The medical team are trying to keep you and baby as safe as possible. I had my DS at 34 weeks with preeclampsia and he was fine. We had the steroid shots first. He was in special care for about 12 hours then came in with me. He's now a tall and bright 3 year old.

Tandora · 08/02/2024 00:41

pico1 · 07/02/2024 19:04

OP, as a professional who works in maternity care, please just go with the plan that has been put in place. This is going to be a high-risk birth, even when done as a planned procedure with the whole team present. Postponing it just increases the chance of you going into labour or having a bleed which could happen out of hours. Your health and life could be at risk if that happens. I understand your concerns about your baby but the situation is what it is and this is standard management of a major placenta praevia.

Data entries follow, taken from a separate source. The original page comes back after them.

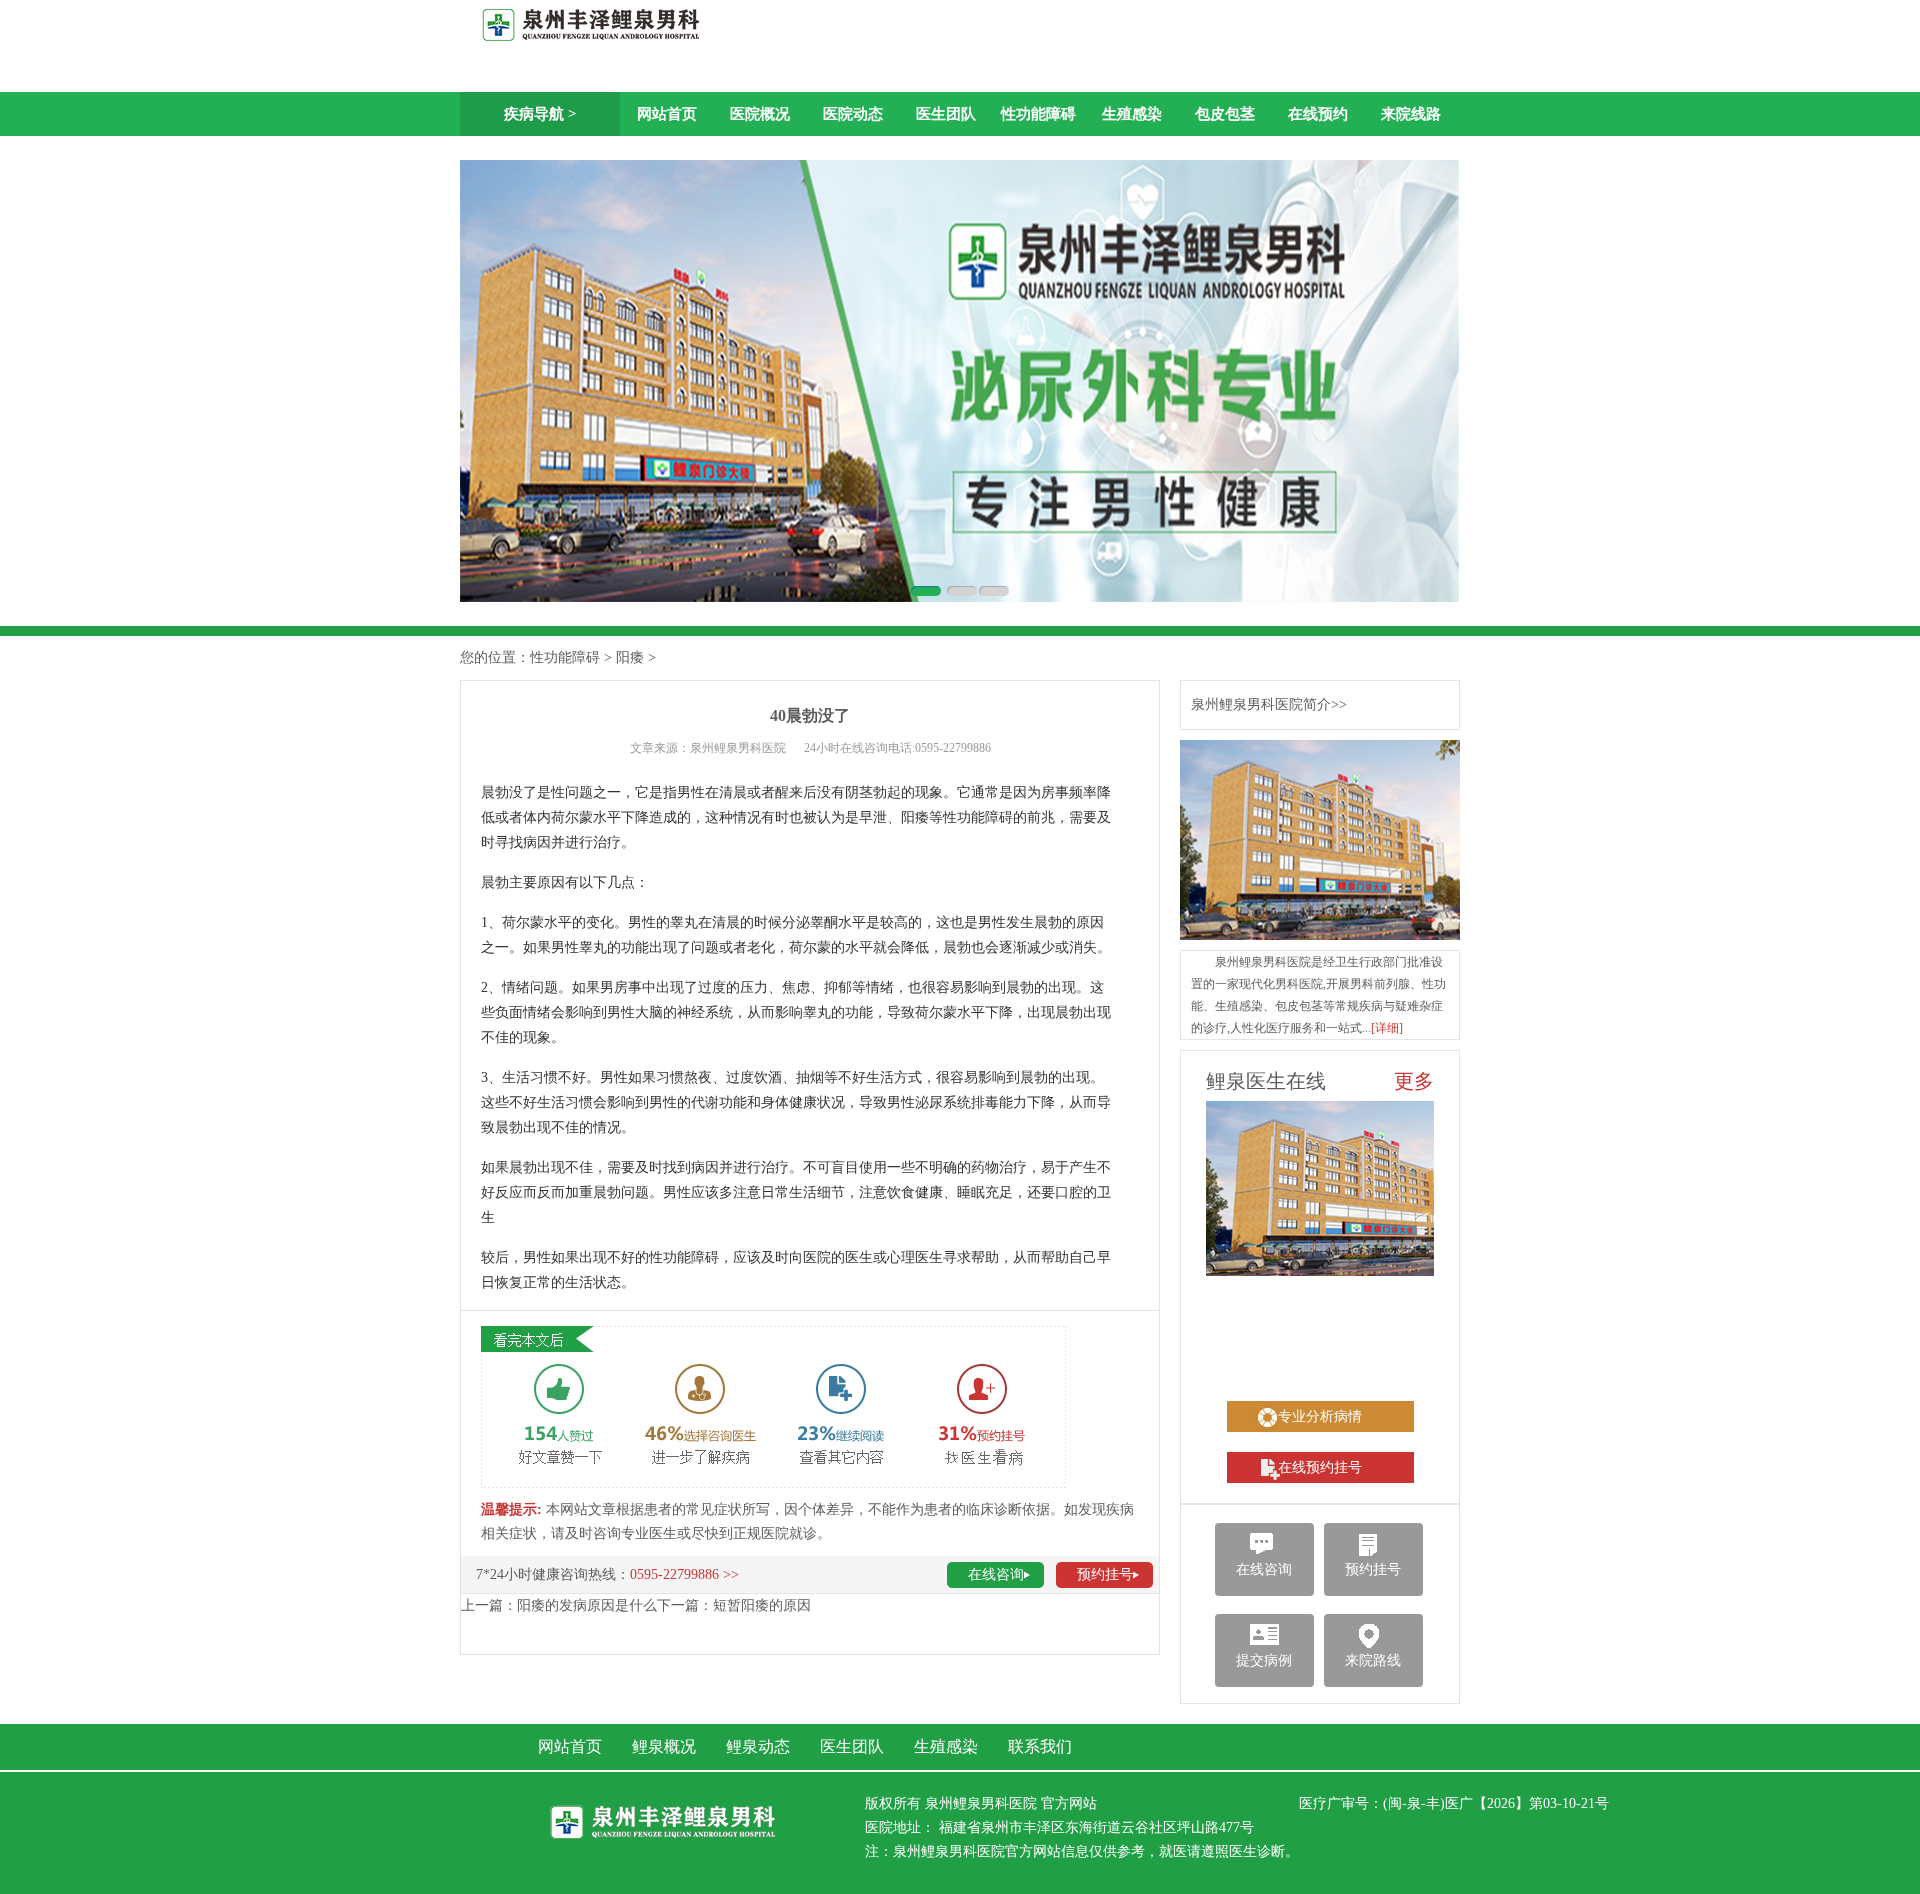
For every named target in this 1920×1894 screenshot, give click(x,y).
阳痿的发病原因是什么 (587, 1605)
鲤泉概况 (664, 1746)
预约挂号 (1105, 1574)
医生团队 (946, 114)
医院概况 (760, 114)
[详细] (1387, 1028)
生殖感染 (1132, 114)
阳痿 (630, 657)
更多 (1414, 1081)
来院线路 (1411, 114)
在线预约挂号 (1320, 1467)
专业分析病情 (1320, 1416)
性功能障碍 (1038, 114)
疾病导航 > (540, 114)
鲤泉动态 (758, 1746)
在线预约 (1318, 114)
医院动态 (853, 114)
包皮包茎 (1225, 114)
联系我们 (1040, 1746)
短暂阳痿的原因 (762, 1605)
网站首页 (667, 114)
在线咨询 (996, 1574)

As a professional who works in maternity care you should be much more concerned than you appear to be about patient consent. OP is absolutely correct to want to question such huge decisions and make sure she has time to think through all the options and risks.

jumpyjuniper · 08/02/2024 00:48

What a strange comment. Obviously doctors want the best outcome for their patients? The fact that the outcome (especially in maternity) can be dubious is more often due to understaffing and filling posts with inexperienced and inadequate staff than the experienced staff providing inadequate care.